In some cases inhibin is incapable of antagonizing activin action (22, 24), whereas in other studies, inhibin prevents activin signaling at low or equimolar concentrations (4, 25, 26). These observations suggested that inhibin responsiveness may require the presence of inhibin binding accessory proteins or coreceptors that increase the affinity of inhibin binding to the activin type II receptors and facilitate functional antagonism of activin signaling (22, 24, 27, 28). Indeed, the TGFß type III receptor, betaglycan, is now recognized as an inhibin coreceptor that binds both inhibin A and inhibin B with very high affinity, increases the affinity of the inhibins for the activin type II receptors, and allows low or equimolar levels of inhibins to functionally antagonize activin signaling (29, 30, 31). The inhibin-binding properties of betaglycan differ with respect to the isoform of inhibin involved as well as the type of activin receptor present.

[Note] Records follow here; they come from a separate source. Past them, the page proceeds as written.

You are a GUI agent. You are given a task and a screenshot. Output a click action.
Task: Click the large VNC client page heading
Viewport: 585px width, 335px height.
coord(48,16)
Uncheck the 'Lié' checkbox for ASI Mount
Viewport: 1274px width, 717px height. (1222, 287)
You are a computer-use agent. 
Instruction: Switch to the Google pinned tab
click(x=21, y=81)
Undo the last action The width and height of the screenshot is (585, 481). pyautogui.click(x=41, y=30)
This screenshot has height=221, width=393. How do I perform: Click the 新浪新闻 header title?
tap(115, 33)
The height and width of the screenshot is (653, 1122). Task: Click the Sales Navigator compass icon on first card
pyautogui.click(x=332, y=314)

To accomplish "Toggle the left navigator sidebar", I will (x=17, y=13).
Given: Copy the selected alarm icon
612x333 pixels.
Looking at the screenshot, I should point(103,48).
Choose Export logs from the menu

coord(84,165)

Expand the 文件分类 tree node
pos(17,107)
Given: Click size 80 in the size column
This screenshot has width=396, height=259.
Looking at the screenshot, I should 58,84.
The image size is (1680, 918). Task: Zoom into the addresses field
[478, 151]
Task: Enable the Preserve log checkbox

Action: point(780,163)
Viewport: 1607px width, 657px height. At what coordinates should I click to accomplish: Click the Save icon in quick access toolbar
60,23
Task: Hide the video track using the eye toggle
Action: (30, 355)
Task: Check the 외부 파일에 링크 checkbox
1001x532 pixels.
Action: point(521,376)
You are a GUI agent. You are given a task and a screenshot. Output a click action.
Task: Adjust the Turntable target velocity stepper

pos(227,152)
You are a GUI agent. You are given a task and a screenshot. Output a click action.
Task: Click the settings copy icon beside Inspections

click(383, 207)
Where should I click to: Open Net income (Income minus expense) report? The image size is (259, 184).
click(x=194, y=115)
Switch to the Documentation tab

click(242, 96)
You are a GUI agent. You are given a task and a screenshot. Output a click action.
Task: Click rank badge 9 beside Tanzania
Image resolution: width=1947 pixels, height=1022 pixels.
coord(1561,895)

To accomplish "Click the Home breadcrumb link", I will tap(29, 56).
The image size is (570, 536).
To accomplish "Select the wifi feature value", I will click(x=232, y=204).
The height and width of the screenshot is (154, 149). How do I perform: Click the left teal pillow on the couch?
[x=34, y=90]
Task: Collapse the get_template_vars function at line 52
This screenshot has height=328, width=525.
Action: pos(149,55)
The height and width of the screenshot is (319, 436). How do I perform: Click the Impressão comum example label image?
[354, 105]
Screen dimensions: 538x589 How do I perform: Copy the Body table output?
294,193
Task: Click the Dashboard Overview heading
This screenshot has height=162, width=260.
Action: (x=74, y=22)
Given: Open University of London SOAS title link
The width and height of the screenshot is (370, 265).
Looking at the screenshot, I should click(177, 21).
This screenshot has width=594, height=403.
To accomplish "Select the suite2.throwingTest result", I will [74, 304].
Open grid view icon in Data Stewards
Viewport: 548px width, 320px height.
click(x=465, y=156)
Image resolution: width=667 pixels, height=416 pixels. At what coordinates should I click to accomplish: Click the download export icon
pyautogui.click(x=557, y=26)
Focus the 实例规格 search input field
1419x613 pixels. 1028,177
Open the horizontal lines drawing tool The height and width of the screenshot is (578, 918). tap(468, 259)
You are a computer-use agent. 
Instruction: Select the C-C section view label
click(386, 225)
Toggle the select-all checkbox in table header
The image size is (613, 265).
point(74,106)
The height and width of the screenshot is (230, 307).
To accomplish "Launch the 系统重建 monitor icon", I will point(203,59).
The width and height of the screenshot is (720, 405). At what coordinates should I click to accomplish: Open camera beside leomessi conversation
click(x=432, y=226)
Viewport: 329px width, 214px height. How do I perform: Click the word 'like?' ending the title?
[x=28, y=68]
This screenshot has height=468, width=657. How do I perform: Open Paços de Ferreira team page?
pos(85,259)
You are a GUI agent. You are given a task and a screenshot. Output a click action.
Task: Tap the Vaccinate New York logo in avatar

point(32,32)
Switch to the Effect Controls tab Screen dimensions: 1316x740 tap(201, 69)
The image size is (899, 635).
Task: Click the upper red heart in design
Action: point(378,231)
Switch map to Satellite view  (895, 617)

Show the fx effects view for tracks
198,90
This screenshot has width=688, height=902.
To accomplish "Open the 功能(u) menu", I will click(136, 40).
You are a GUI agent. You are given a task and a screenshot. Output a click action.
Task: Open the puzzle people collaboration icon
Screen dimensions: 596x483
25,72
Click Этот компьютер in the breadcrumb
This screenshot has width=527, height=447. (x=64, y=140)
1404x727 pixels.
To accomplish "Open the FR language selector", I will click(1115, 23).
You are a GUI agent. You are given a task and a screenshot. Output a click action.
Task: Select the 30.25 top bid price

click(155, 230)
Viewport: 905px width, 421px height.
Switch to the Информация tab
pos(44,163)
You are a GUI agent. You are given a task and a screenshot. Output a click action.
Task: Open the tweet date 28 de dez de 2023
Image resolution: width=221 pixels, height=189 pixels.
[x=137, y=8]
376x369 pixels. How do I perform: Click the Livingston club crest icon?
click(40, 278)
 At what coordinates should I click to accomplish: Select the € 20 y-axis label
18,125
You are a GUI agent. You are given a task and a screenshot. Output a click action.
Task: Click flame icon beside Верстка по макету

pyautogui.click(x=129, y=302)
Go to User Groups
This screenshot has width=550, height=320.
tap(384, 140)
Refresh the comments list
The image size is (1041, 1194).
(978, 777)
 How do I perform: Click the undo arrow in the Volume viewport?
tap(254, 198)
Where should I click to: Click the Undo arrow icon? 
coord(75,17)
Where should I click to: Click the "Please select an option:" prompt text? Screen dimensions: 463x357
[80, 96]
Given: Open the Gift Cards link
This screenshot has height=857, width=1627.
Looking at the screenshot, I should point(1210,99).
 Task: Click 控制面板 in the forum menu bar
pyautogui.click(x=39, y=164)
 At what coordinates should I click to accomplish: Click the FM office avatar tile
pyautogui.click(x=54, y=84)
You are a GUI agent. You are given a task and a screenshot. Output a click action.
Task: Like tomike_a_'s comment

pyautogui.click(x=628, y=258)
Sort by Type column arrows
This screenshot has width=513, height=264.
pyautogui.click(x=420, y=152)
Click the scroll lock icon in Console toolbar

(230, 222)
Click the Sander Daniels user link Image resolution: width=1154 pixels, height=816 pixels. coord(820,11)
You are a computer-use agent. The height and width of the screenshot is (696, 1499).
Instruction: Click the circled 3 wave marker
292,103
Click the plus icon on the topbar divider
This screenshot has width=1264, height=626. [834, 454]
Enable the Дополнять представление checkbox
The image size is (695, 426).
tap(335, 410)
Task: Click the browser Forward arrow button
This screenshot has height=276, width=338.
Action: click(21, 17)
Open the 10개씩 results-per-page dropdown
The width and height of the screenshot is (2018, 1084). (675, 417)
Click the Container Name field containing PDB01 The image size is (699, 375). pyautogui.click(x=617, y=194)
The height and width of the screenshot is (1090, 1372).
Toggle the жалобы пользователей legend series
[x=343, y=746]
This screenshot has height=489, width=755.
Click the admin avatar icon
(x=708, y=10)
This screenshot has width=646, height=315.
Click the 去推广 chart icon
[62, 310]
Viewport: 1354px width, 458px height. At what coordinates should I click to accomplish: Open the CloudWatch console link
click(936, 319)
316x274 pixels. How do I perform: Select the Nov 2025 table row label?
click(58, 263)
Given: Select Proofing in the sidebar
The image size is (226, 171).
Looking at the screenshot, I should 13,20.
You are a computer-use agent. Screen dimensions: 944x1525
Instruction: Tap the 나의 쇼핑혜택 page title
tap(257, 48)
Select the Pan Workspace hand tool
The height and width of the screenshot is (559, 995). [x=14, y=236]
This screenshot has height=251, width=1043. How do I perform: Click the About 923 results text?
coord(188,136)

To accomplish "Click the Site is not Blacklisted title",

During the female reproductive cycle, changes in the availability of inhibin and the inhibin binding coreceptors in the pituitary gonadotrope would be expected to influence activin-stimulated FSH expression and secretion. Betaglycan mRNA is present in both anterior and intermediate lobes of the male rat pituitary; however, the majority of betaglycan protein is localized to the intermediate lobe (32, 33). Betaglycan colocalizes with the gonadotropin hormones as well as with GH and prolactin in the somatotrophs and lactotrophs of the male rat pituitary (33). In light of our recent data indicating that betaglycan function may depend on the available inhibin isoform (31), and the discordance of inhibin A and inhibin B secretion throughout the female reproductive cycle, we used immunofluorescence histochemistry to correlate pituitary betaglycan localization with circulating inhibin concentrations, FSHß expression in the gonadotrope, and serum FSH levels throughout the rat estrous cycle.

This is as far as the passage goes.